Studies done by HeartMath claims to have proven a correlation between the emotional state of the heart and the overall health of the body. While it is commonly known that high levels of stress will lead to a physiologic response in the body (which includes increased heart rate, high blood pressure, confusion, headaches, etc.) leading to adverse cardiovascular disease and stroke, less commonly understood is the opposite result that occurs when emotions are in a loving, peaceful state.
MSNBC posted the following as part of their “Health Smarts Series”:
HeartMath’s research shows that when we experience heart-felt emotions like love, care, appreciation and compassion, the heart produces a very different rhythm. In this case it is a smooth pattern that looks like gently rolling hills. Harmonious heart rhythms, which reflect positive emotions, are considered to be indicators of cardiovascular efficiency and nervous system balance. This lets the brain know that the heart feels good and often creates a gentle warm feeling in the area of the heart. Learning to shift out of stressful emotional reactions to these heartfelt emotions can have profound positive effects on the cardiovascular system and on our overall health.

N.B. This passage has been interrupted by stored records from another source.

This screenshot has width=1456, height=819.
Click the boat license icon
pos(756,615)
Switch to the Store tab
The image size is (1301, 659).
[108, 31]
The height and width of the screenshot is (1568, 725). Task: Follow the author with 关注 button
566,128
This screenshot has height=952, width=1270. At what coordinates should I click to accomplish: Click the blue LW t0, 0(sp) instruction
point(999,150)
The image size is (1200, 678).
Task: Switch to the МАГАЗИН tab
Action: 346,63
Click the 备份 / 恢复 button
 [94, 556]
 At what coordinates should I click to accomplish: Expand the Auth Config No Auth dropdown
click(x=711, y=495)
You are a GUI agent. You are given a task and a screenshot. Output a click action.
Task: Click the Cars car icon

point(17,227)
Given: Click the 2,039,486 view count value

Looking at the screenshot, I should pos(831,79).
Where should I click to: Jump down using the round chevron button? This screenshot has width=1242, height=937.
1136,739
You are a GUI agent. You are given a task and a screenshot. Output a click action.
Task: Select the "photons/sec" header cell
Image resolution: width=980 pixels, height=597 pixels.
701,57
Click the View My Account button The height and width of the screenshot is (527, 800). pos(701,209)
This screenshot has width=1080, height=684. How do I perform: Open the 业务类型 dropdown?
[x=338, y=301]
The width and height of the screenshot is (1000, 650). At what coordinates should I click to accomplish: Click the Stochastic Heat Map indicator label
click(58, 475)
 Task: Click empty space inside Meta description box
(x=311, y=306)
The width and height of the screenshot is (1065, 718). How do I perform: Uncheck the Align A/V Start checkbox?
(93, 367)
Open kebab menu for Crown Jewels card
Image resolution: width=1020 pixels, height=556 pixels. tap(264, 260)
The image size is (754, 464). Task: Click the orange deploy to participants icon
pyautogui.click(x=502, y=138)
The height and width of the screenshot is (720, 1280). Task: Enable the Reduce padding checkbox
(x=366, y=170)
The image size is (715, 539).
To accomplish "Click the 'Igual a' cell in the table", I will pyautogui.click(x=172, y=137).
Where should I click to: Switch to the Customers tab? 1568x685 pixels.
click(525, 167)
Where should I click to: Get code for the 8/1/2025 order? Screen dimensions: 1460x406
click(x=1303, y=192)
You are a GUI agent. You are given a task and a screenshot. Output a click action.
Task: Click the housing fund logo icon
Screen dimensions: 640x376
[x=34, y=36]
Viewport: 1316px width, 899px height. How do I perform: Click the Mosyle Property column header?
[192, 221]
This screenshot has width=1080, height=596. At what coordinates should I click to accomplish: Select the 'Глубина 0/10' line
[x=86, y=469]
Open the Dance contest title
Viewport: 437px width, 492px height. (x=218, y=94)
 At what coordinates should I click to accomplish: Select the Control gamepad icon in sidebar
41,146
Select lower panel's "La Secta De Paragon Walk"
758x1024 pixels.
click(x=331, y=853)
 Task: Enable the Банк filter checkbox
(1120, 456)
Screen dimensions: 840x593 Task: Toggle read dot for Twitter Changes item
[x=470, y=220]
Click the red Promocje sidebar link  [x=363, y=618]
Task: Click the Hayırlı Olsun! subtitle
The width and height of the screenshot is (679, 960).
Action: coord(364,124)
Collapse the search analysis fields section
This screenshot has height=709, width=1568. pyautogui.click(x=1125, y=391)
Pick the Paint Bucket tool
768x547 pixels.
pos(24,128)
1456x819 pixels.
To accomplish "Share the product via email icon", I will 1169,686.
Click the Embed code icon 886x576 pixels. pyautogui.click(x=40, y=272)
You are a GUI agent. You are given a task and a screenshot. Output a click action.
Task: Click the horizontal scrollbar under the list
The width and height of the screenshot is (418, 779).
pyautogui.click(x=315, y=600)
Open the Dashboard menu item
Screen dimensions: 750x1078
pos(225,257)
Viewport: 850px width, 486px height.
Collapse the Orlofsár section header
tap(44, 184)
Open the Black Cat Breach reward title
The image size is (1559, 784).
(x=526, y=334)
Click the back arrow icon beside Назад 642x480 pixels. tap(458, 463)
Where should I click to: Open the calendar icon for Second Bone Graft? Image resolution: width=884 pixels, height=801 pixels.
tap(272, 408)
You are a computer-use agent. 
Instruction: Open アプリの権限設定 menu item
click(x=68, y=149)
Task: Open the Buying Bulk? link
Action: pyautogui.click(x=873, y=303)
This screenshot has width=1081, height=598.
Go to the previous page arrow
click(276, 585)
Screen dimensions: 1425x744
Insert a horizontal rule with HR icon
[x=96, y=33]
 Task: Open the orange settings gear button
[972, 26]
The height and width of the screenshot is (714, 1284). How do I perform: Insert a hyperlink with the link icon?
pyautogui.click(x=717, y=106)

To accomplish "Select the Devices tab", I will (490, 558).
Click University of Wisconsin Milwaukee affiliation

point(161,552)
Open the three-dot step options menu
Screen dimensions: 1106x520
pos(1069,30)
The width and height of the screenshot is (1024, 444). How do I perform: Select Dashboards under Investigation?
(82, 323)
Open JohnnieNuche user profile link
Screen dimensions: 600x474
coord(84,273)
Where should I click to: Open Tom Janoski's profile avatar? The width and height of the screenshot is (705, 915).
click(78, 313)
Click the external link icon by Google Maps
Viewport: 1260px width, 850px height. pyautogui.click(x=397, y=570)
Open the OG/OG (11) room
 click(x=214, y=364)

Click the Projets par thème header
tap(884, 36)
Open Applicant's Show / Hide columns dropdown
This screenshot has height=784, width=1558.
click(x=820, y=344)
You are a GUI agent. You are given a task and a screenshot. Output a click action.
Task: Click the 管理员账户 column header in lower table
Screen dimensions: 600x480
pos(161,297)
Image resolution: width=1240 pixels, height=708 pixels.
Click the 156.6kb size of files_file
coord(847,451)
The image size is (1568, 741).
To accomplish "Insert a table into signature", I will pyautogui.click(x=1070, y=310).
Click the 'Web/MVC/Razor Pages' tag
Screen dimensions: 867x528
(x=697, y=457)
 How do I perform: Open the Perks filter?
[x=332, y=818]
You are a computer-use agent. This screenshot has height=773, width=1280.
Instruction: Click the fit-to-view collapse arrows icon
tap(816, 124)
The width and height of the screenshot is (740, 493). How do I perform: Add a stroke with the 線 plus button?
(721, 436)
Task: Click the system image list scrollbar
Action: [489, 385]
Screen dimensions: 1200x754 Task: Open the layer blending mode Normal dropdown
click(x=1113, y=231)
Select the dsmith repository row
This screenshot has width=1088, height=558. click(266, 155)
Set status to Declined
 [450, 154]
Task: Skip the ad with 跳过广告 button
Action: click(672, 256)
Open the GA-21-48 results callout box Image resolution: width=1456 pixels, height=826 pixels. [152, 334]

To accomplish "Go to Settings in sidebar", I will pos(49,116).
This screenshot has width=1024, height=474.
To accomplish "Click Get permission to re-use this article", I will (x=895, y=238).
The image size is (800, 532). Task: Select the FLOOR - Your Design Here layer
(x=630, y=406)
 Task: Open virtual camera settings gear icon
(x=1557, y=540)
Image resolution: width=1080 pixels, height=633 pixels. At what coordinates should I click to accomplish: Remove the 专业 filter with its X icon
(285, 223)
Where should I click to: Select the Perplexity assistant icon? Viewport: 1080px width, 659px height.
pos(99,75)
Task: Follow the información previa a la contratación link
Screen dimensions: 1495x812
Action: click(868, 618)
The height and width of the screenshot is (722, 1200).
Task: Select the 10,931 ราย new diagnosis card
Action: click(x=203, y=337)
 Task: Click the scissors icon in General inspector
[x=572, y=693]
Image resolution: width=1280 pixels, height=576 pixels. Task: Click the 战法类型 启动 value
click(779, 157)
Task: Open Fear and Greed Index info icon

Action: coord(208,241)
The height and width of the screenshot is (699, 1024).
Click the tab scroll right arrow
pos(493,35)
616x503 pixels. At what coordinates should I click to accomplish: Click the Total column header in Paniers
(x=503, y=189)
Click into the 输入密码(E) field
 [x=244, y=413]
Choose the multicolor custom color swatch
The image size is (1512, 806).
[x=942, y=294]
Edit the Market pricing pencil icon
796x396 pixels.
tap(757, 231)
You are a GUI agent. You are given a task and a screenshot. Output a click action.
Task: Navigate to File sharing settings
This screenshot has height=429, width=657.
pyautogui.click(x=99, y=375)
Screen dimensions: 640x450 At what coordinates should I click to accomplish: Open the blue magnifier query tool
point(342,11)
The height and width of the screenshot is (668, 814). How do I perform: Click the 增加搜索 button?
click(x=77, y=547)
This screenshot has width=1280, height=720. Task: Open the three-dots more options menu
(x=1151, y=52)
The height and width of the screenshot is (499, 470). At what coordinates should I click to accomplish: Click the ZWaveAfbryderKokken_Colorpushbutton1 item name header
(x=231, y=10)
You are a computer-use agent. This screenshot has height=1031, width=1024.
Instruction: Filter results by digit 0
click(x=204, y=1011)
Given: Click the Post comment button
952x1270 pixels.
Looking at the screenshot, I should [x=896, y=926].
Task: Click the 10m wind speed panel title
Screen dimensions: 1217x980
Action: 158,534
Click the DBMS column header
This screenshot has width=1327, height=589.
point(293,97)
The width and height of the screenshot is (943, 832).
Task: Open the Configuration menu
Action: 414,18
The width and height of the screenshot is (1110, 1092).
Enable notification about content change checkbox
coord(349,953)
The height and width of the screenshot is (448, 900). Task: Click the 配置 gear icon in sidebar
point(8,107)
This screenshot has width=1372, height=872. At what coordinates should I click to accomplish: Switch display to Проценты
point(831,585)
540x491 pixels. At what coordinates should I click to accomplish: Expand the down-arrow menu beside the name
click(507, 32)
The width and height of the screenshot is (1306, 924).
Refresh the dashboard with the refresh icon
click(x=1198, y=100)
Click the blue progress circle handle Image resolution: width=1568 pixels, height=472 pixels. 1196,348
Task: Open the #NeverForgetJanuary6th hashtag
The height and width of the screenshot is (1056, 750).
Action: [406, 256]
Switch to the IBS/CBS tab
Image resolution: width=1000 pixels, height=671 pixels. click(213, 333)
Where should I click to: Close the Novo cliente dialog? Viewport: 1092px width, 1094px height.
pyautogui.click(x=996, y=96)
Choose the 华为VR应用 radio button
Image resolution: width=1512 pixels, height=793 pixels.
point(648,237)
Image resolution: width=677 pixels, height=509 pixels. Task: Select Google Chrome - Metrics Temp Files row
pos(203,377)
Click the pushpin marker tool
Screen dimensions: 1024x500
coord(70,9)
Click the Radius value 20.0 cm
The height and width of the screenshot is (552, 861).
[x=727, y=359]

Proof that the twitter-pated feelings arising from finding that one person who makes your heart “skip a beat” is perhaps one of the kindest emotional states for overall health. Keeping disease at bay and avoiding the unexpected event that would precipitate the 9-1-1 call and subsequent CPR assistance is most preferable and apparently easily avoided simply by falling in love.
To quote Dr. Rollin McCraty, director of research for the Institute of HeartMath, “It’s important to emphasize that it is not a mental image of a memory that creates a shift in our heart rhythm, but rather the emotions associated with the memory. Mental images alone usually do not produce the same significant results that we’ve observed when someone focuses on a positive feeling.”
Taking time this Valentine’s Day to be with the one you love may be the best medicine. Spend time being mindful of those pleasant moments life has to offer and share a moment of appreciation about something significantly wonderful. Take time to say “I love you” and share that miraculous heart healthy remedy with someone you love…you’ll both feel better!